Originally published in the Kingston Whig-Standard. When it comes to health, prevention is better than any cure. What if I told you you could prevent or treat Type II diabetes, obesity, non-alcoholic fatty liver and maybe even heart disease all by keeping one thing in check? Well, you can. That one thing is your level of insulin sensitivity and it is easily monitored with a couple of blood tests and physical exams.
Insulin is a hormone secreted by a little organ tucked into the upper part of your abdomen called the pancreas. It exerts control over the usage and storage of energy molecules such as glucose, protein and fats. And the key regulator of insulin secretion? Blood glucose levels, which are dictated primarily by what you eat.
A rise in blood glucose (also called blood sugar) tells the pancreas to secret insulin. The insulin spreads throughout your body, travelling in your blood. It is insulin's job to make sure there is an appropriate amount of glucose in your blood. When blood glucose is high, insulin tells your muscles to soak some up and use it for energy. If there is more glucose than the body needs, it gets stored as a molecule called glycogen or as fat.
Insulin sensitivity refers to how well the cells of your body respond to insulin. When your cells aren't responding very well, you have a condition called insulin resistance. If insulin resistance gets bad enough, Type II diabetes will develop.
What you eat plays a major - no, a starring role - in whether you develop insulin resistance. Carbohydrates become sugar in the blood. Our blood sugar level corresponds to how much and what type of carbs we eat. The carbs you eat interact with your personal level of sensitivity to them, which is inborn.
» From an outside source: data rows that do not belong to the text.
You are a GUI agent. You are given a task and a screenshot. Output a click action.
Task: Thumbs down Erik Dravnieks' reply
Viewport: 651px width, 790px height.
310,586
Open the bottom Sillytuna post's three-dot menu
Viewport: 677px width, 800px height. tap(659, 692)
Some people can tolerate a high proportion of carbohydrates with no ill effect. They are rare, fortunate people. Our susceptibility to insulin resistance also increases as we age, hence those people who get away with bad behaviour until their fifties, and then start to fall apart.
The carbs in sugar and high fructose corn syrup (HFCS) present a particular problem for insulin sensitivity. Whereas carbs like bread and potatoes get broken down into glucose, sugar and HFCS break down into glucose plus fructose. Glucose is metabolized throughout the body, but fructose is metabolized primarily by the liver. If the liver receives enough fructose all it once, it has no choice but to store it as fat. Non-alcoholic fatty liver results. This is a second cause of insulin resistance, because it impairs the ability of your liver to function properly.
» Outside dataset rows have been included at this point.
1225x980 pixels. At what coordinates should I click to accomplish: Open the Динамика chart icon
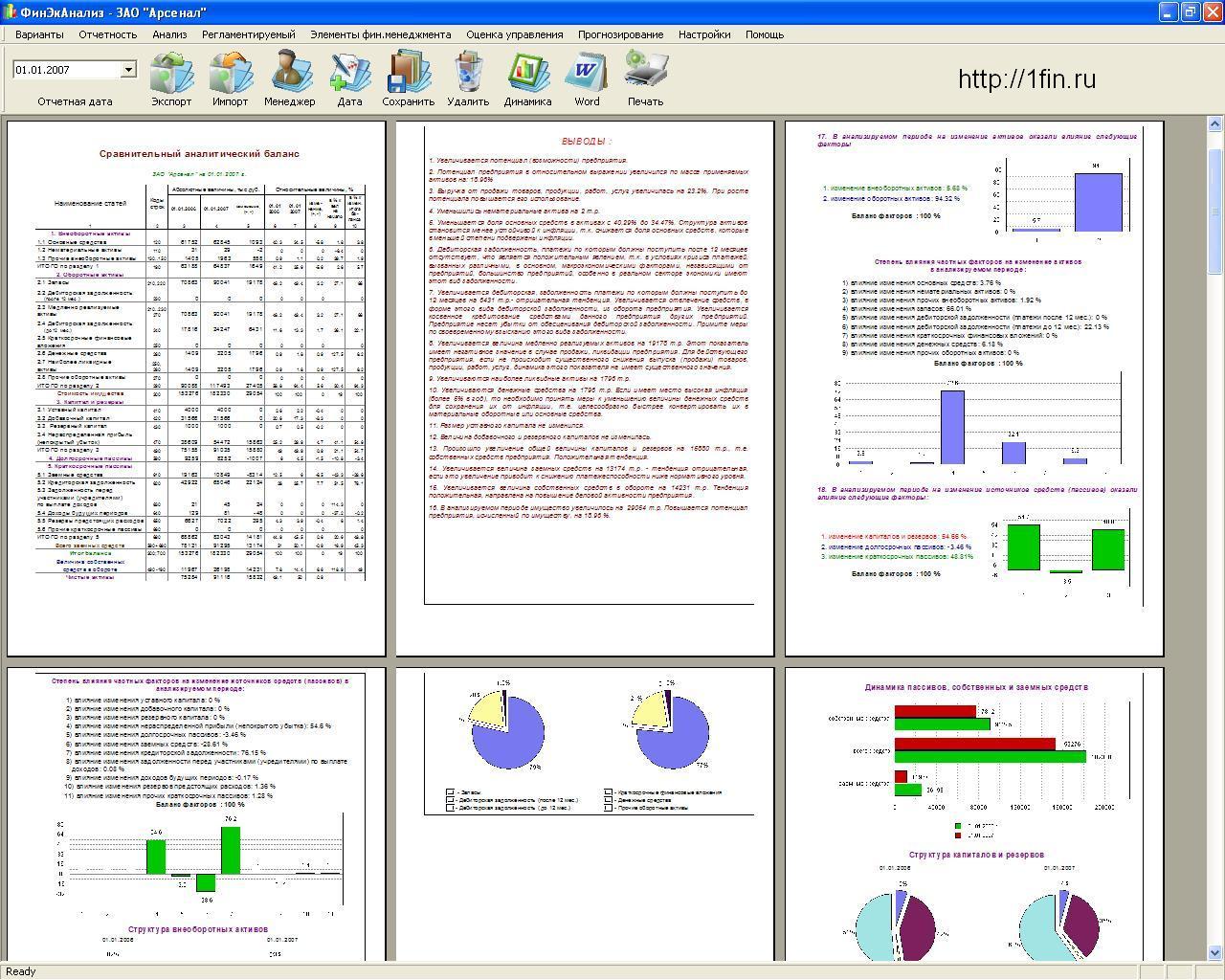527,73
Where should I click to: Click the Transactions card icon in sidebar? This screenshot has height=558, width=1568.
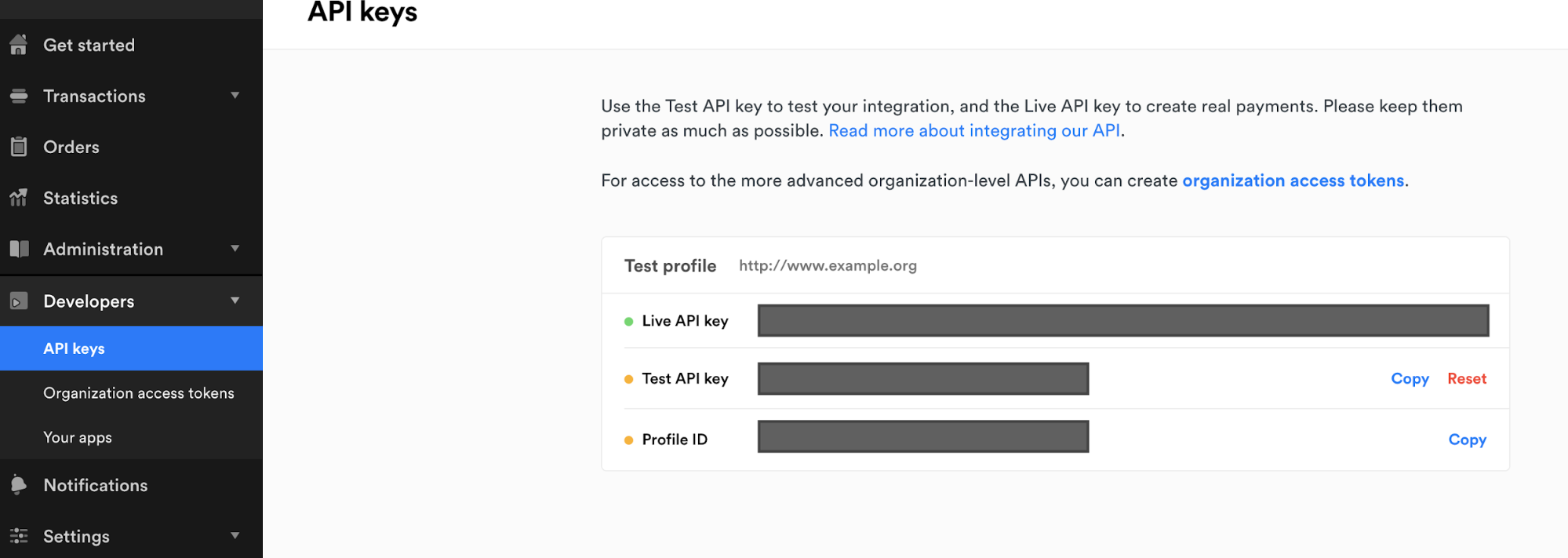pyautogui.click(x=19, y=96)
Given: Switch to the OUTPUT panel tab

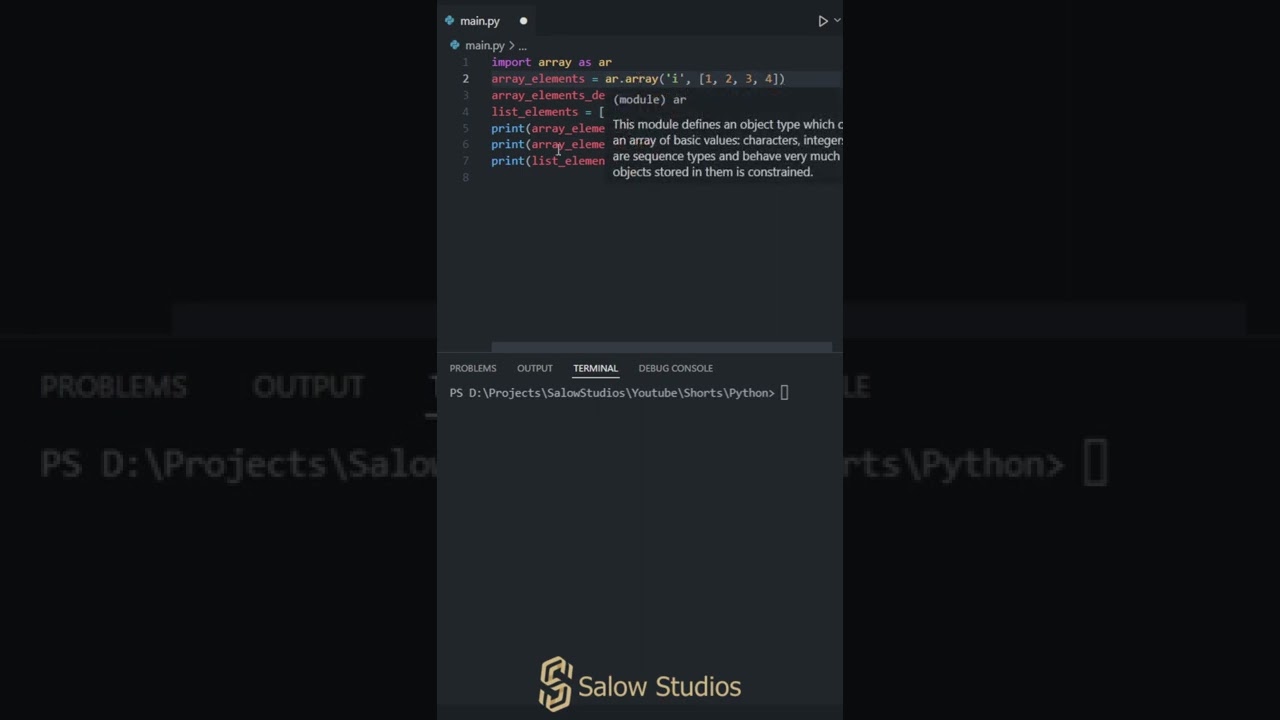Looking at the screenshot, I should pyautogui.click(x=535, y=368).
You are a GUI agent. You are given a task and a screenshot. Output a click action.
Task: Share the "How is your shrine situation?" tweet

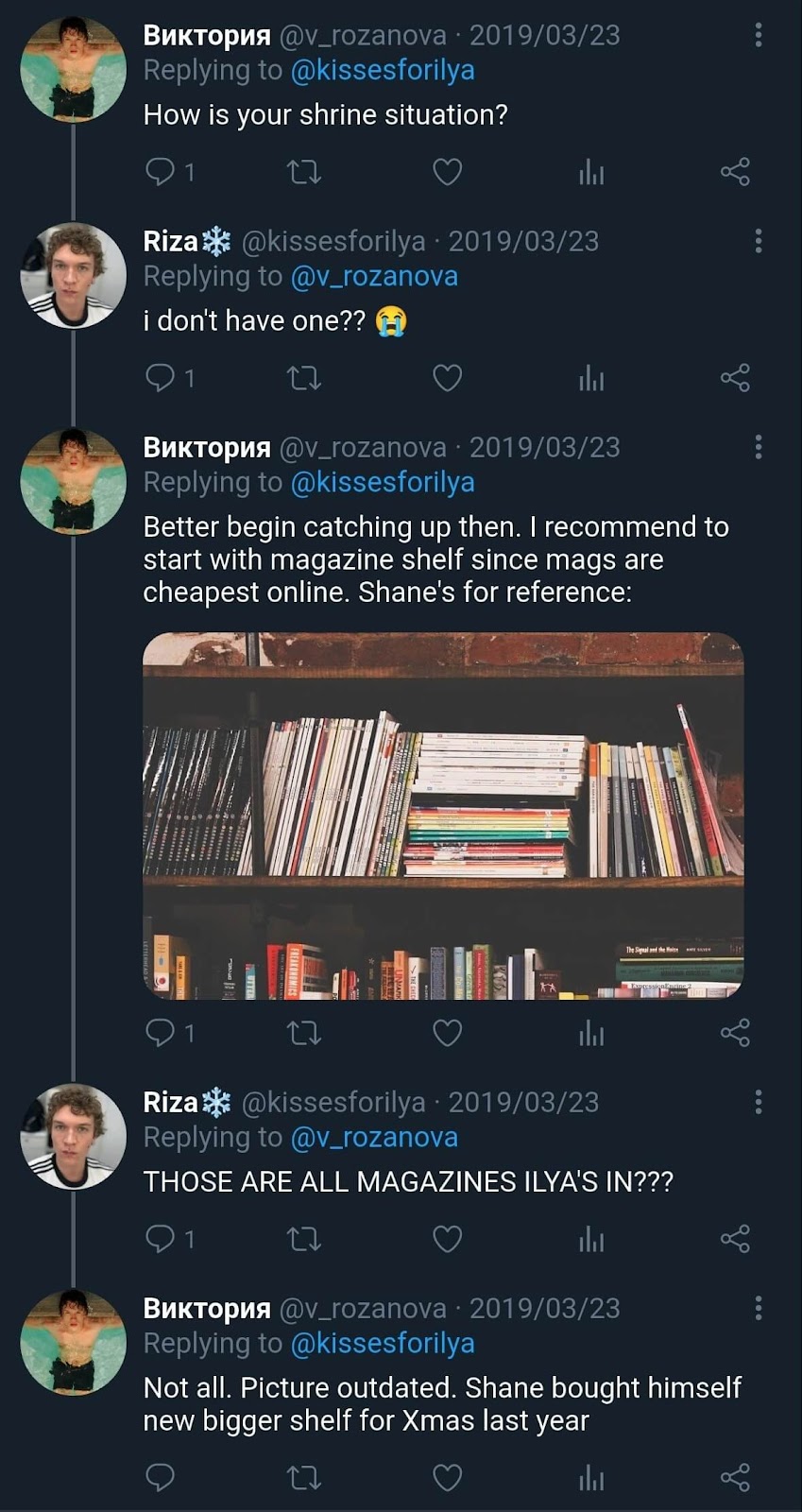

There are two main blood tests, plus one extra test, that tell you where you stand in terms of insulin sensitivity: fasting blood glucose, something called HbA1C and blood insulin. Your waist-hip ratio can also give you and idea of how well you are doing because when you are insulin resistant, your body stores fat in the abdominal area. You can check this yourself: use a measuring tape to measure your circumference at the level of your belly button, and around your hips. Divide the waist number by the hip number. Waist to hip ratio should be less than 0.85 in women and less than 1.0 in men.
There are a whole range of symptoms you might be suffering from if you have a high level of insulin resistance: intense carbohydrate cravings, fatigue, abdominal weight gain, poor concentration, sweating, anxiety, irritability and water retention.
Fortunately, insulin resistance responds extremely well to changes in diet and physical activity level. The two basic things you have to do to improve your insulin sensitivity: keep the carbs down and get moving.
When it comes to carbohydrates, it is generally best to stick to boiled whole grains, fruit, legumes and starchy vegetables. Of course, you may not be able to do this all the time and it is okay to stray now and then. As you decrease the amount of carbs in your diet, your cravings for them will decrease as well.
For some, achieving a lower carb intake can be as difficult as breaking a drug addiction. Sharply decreasing your carb intake can cause symptoms like fatigue, irritability and headaches. These go away after a few days, but can be quite debilitating in the meantime. There are some supplements that can help you make it over the hump. Magnesium, inositol, medium chain triglycerides, conjugated linoleic acid and chromium are a few examples. Cinnamon and blueberries are foods that have a positive effect on insulin sensitivity.
Any amount or type of movement will increase your body's sensitivity to insulin, but the amount of exercise you need to maintain insulin sensitivity will depend on how well you are doing with keeping your carbs down. Resistance training increases your muscle size, which allows your muscles to soak up more blood sugar.
A side note for those of you who are insulin-dependent or taking drugs that affect your blood sugar: know that changing your diet and your level of activity will mean you need to change the dosage of your medications and/or insulin. It is safer to have high blood sugar for a little while than to risk hypoglycemia.
We can all prevent and reverse disease processes going on in our bodies right now. Check your waist to hip ratio. Ask your doctor, nurse practitioner or naturopath to send you for glucose, HbA1C and insulin tests. Exercise and eat fewer carbs. Get help with your carb cravings if you need to. Taking care of your insulin sensitivity is one thing you can do to stay healthy.